◆ PROBLEM DETAILS: Rewrite everything from the start of the data down to the line containing "pos(1376,1039)", swapping "Instruction" for "Command" and leaving the rest untouched.

Data for finding words and elements:
※
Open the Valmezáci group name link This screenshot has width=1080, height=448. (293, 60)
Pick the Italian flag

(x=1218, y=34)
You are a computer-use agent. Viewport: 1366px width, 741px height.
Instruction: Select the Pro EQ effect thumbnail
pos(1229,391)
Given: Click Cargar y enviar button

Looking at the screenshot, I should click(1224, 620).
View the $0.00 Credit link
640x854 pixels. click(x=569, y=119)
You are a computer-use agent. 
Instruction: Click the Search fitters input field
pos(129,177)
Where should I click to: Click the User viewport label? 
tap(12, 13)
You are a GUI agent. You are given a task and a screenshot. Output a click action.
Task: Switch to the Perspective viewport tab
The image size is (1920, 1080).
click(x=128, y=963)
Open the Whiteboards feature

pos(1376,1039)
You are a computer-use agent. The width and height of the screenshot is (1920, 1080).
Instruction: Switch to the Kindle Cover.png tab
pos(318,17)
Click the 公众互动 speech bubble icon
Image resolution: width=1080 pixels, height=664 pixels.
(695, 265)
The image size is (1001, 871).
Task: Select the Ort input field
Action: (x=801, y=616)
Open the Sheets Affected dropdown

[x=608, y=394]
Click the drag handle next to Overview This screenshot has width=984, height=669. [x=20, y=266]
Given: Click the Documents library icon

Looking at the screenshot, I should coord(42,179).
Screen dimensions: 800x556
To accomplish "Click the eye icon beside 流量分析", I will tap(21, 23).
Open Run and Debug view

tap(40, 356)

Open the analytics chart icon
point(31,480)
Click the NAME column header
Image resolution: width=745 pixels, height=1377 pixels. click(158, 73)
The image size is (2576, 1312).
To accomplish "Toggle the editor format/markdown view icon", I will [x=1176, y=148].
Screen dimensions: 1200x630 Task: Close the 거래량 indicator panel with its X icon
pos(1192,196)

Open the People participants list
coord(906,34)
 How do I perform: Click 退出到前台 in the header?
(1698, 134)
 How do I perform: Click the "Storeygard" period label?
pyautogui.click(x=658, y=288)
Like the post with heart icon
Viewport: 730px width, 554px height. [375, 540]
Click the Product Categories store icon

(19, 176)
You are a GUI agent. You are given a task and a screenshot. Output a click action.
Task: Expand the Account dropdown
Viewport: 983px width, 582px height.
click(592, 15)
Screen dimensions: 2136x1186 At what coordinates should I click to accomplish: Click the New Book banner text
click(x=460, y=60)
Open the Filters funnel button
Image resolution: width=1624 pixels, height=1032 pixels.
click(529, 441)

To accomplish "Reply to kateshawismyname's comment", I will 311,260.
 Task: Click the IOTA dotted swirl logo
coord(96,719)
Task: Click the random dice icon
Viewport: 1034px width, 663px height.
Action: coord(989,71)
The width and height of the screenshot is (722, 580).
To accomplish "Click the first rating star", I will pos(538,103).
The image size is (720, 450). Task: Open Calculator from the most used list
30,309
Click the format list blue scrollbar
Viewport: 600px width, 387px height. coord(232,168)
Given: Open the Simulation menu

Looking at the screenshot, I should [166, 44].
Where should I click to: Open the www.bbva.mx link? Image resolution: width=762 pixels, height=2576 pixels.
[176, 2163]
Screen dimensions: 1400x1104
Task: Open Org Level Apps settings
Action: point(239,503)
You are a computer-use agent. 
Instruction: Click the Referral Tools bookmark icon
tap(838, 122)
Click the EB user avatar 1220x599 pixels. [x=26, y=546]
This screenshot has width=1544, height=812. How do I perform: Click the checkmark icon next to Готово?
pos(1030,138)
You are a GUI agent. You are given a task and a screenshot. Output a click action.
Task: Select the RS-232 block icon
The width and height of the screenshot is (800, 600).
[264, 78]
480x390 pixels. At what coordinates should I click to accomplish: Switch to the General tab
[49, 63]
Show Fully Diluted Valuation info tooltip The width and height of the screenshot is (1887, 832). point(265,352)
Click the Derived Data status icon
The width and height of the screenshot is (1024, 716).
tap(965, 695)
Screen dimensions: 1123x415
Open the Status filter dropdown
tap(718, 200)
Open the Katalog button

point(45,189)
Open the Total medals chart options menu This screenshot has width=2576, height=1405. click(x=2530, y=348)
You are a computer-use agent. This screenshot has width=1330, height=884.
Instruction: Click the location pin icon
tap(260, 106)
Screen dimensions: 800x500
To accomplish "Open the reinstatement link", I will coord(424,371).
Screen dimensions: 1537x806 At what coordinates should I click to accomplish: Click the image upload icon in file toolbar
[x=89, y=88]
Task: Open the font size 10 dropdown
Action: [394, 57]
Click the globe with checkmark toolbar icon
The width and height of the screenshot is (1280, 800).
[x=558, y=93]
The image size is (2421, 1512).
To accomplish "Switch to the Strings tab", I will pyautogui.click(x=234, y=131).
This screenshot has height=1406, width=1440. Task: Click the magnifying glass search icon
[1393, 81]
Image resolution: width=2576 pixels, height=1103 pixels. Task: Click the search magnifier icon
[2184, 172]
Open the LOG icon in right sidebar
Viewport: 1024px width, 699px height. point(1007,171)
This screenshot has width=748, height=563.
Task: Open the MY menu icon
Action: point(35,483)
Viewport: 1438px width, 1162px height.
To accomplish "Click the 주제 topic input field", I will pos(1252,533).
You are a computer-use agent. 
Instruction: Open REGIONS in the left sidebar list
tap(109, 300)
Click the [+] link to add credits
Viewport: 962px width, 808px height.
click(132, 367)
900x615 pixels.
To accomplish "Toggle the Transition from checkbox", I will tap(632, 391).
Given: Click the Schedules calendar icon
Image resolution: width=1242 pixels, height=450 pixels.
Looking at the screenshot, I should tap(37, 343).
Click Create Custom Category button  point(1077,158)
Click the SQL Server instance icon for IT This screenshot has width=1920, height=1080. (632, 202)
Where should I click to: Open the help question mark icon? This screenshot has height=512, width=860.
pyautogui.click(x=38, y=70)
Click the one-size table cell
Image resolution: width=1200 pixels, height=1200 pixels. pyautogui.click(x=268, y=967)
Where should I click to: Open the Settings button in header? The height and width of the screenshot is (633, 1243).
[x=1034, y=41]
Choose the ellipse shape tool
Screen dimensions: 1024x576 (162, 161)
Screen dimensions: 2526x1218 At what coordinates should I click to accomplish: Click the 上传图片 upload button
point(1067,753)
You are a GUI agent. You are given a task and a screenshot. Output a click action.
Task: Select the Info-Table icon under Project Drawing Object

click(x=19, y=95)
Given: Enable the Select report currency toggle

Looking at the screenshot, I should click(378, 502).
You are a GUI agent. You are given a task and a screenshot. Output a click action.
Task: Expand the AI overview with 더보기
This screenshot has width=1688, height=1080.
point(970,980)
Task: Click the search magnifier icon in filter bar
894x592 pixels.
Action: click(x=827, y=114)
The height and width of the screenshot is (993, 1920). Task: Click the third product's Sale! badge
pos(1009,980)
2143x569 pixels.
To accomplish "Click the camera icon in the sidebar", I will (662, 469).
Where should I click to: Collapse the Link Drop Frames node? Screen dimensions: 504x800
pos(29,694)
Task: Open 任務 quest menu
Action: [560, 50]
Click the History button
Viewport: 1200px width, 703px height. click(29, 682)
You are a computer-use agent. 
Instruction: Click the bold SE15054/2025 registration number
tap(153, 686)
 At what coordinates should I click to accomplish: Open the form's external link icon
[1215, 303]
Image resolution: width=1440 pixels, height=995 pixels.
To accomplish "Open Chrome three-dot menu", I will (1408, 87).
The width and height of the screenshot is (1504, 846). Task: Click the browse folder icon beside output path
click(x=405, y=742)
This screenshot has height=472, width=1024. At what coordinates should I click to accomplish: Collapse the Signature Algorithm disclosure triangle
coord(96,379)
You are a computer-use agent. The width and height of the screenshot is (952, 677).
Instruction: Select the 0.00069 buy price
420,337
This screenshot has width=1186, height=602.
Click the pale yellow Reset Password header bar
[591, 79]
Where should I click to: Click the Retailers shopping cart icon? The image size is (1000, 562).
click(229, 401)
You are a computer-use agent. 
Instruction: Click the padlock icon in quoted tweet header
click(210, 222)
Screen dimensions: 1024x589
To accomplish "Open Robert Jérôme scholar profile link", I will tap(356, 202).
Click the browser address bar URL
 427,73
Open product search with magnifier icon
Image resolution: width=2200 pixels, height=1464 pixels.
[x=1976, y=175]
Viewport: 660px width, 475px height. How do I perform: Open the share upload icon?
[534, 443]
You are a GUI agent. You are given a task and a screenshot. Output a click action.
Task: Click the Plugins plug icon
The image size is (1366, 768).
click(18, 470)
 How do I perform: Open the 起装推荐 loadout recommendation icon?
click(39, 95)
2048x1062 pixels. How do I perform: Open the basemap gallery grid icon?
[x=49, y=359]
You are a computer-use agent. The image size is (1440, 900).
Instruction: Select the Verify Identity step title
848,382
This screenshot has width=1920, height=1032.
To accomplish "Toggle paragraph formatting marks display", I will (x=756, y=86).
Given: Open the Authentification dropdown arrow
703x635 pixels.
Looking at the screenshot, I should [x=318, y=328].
※
◆ THE SOLUTION:
Open the Valmezáci group name link This screenshot has width=1080, height=448. (293, 60)
Pick the Italian flag

(x=1218, y=34)
You are a computer-use agent. Viewport: 1366px width, 741px height.
Command: Select the Pro EQ effect thumbnail
pos(1229,391)
Given: Click Cargar y enviar button

Looking at the screenshot, I should click(1224, 620).
View the $0.00 Credit link
640x854 pixels. click(x=569, y=119)
You are a computer-use agent. 
Command: Click the Search fitters input field
pos(129,177)
Where should I click to: Click the User viewport label? 
tap(12, 13)
You are a GUI agent. You are given a task and a screenshot. Output a click action.
Task: Switch to the Perspective viewport tab
The image size is (1920, 1080).
click(x=128, y=963)
Open the Whiteboards feature

pos(1376,1039)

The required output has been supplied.